The matter has not only shifted to the law court, it has also become a subject of criminal investigation by the Edo State police command. The university had on Wednesday February 13, 2019, suspended Igbafen, an associate professor of philosophy, over alleged “gross misconduct bordering on sexual harassment and threats of sex-for-marks”, an allegation he vehemently denied.
According to a statement by the institution’s Deputy Registrar, Information/Public Relations Officer, Edward Aihevba, Igbafen was found culpable of an offence which was said to have been committed in 2011, by the university’s investigative panel. It claimed a relative of one of the victims had threatened to take the institution to the Independent Corrupt Practices and other Related Offences Commission, ICPC, if Igbafen was not prosecuted. The statement further explained that on receipt of the petition, the university management had asked for his comments but his response was found unsatisfactory. “He was therefore arraigned before the SSDC (senior staff disciplinary committee).

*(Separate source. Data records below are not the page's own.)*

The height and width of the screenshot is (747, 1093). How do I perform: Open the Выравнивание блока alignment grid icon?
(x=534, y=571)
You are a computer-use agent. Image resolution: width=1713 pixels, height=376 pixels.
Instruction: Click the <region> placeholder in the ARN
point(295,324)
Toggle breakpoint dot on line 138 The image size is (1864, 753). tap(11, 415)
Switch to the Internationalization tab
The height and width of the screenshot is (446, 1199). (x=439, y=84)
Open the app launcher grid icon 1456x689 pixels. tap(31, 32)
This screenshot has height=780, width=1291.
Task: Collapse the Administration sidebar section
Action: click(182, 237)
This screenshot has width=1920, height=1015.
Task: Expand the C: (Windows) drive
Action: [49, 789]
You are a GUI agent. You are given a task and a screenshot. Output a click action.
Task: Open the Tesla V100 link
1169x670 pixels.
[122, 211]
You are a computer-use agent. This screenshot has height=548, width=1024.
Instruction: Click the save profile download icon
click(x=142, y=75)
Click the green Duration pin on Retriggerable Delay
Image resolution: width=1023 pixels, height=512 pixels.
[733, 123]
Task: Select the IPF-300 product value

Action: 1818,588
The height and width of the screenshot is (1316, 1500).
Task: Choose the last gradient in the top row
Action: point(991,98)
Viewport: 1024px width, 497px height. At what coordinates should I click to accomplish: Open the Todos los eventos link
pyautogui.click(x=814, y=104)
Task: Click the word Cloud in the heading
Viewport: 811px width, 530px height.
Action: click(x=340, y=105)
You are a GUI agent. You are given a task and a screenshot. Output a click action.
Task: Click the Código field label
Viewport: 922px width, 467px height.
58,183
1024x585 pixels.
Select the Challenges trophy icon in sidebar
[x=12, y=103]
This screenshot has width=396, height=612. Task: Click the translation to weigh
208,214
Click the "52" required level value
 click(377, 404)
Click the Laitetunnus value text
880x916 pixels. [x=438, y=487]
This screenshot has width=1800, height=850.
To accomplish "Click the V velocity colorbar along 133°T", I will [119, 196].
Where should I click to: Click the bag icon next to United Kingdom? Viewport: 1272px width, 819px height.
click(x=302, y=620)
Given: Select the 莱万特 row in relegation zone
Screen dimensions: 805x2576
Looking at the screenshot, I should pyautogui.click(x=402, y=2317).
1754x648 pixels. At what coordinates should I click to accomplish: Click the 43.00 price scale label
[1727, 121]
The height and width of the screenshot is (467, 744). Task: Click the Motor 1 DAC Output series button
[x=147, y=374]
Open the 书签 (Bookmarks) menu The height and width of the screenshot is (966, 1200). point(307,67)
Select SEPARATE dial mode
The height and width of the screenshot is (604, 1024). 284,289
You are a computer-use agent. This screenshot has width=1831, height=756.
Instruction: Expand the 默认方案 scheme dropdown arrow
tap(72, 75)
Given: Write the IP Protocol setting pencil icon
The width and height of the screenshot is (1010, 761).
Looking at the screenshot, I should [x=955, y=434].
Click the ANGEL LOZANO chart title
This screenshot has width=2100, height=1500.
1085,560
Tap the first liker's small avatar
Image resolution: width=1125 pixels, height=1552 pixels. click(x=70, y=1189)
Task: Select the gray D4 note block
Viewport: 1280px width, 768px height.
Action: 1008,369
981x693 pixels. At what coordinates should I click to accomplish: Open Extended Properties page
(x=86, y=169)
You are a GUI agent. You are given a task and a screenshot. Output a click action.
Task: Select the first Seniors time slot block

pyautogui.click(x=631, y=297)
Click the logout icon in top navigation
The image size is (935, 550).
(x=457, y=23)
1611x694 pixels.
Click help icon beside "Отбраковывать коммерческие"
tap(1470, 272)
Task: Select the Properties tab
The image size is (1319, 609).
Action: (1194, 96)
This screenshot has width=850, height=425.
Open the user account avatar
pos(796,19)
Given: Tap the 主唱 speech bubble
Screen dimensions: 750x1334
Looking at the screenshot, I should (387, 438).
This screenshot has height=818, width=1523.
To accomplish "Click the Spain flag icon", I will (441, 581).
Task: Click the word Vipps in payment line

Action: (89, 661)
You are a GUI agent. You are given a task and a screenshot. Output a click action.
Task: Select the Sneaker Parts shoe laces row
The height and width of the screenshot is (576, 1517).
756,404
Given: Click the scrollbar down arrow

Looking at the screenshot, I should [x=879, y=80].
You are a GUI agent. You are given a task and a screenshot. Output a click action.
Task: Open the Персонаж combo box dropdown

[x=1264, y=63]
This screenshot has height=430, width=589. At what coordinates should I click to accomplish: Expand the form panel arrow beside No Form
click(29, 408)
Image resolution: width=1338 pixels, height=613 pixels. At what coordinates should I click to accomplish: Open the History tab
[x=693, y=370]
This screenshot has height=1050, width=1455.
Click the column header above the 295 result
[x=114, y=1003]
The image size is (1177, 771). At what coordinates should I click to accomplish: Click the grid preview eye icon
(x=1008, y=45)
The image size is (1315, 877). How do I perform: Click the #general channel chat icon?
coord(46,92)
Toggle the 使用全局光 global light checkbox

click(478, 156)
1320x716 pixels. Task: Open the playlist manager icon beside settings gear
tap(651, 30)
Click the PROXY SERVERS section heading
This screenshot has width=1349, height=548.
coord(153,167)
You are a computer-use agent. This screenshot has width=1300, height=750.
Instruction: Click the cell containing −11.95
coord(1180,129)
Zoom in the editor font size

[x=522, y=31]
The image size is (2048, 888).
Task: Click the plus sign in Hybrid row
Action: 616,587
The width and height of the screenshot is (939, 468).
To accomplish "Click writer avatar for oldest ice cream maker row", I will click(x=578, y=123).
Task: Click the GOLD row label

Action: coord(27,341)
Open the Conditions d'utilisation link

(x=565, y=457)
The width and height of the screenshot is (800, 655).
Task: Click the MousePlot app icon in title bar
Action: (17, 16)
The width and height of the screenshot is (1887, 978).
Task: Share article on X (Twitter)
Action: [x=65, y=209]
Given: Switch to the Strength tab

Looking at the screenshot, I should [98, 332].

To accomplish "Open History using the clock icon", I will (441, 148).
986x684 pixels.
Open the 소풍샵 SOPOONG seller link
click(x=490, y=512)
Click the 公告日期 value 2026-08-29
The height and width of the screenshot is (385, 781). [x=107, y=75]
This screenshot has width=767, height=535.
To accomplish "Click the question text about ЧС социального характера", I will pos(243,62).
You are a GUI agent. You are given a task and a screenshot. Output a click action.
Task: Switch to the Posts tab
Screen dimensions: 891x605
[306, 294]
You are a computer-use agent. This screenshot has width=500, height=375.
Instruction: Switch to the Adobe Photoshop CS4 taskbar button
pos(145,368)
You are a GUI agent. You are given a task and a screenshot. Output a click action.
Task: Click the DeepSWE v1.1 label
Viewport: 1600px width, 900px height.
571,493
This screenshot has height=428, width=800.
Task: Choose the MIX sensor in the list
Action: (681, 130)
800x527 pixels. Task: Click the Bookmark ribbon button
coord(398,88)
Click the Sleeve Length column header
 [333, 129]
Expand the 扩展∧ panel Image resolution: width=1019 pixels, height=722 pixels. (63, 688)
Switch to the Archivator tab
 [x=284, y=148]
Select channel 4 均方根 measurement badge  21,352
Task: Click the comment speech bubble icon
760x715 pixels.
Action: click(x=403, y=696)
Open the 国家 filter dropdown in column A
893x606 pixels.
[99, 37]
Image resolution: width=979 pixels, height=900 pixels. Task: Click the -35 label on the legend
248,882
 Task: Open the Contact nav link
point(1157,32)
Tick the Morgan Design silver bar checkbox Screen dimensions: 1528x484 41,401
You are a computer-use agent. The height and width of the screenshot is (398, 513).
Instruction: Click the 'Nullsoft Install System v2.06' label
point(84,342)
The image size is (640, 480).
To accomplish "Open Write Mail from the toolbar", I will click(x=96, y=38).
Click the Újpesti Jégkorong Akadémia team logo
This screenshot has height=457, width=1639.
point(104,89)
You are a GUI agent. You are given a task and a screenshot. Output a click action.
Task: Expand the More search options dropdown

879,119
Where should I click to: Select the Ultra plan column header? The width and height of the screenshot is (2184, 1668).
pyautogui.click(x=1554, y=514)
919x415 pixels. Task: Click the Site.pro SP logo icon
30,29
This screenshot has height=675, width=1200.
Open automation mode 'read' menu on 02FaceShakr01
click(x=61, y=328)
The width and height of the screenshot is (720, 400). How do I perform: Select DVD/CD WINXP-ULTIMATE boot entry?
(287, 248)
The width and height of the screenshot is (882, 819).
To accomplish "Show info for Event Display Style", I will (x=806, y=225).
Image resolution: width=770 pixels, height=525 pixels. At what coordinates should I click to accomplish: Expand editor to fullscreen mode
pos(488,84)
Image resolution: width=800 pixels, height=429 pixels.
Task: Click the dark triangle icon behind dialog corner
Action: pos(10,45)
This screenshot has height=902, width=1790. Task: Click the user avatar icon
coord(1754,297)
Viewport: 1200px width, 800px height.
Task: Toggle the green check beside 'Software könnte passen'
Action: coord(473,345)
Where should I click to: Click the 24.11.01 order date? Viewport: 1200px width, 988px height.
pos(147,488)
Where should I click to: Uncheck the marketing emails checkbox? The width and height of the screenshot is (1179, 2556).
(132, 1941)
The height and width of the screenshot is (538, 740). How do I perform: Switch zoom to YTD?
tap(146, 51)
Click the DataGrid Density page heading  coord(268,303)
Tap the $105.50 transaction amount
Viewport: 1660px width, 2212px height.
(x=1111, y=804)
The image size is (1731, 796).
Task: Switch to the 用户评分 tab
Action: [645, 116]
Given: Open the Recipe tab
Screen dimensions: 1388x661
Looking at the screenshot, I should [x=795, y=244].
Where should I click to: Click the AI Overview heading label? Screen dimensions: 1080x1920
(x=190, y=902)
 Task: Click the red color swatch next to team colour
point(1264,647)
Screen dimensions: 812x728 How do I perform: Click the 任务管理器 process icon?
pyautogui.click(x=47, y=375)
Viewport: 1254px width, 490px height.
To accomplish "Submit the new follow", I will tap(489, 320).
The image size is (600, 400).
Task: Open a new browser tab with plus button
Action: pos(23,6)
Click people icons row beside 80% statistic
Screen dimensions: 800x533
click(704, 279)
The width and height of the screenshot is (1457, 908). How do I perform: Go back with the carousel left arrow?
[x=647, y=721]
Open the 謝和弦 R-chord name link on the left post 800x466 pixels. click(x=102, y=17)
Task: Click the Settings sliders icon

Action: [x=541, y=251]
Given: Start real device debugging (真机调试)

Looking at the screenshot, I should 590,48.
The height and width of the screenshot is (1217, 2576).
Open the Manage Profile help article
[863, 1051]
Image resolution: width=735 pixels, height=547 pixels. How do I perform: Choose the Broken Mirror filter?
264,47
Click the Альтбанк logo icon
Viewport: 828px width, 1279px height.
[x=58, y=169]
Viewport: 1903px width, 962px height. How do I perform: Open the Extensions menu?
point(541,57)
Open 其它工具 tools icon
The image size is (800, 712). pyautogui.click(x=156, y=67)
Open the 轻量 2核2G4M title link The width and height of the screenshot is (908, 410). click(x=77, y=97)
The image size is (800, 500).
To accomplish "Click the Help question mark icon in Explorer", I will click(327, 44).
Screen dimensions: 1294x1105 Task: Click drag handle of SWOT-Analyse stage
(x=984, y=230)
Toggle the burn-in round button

As due process demands, he has been suspended from the university, pending the determination of the allegation leveled against him” the statement concluded.
Igbafen had in a swift reaction, described the allegation as an act of blackmail and intimidation because the union had consistently resisted the vice-chancellor’s attempt to emasculate it for standing up against his alleged financial impunity and maladministration. Telling his own side of the story in an interaction with journalists in Benin, the embattled ASUU chairman accused the Vice Chancellor of financial impunity. He said Onimawo had not been able to account for about N5.5 billion he received from TETFUND and NEEDS assessment intervention funds to public universities, which he asserted were products of struggles by ASUU. He also accused the VC of elevating his wife from the position of a typist to Lecturer l, amongst other allegations of high-handedness. Aihevba however, dismissed Igbafen’s allegations as frivolous and advised him to face the allegation against him and leave the vice-chancellor alone.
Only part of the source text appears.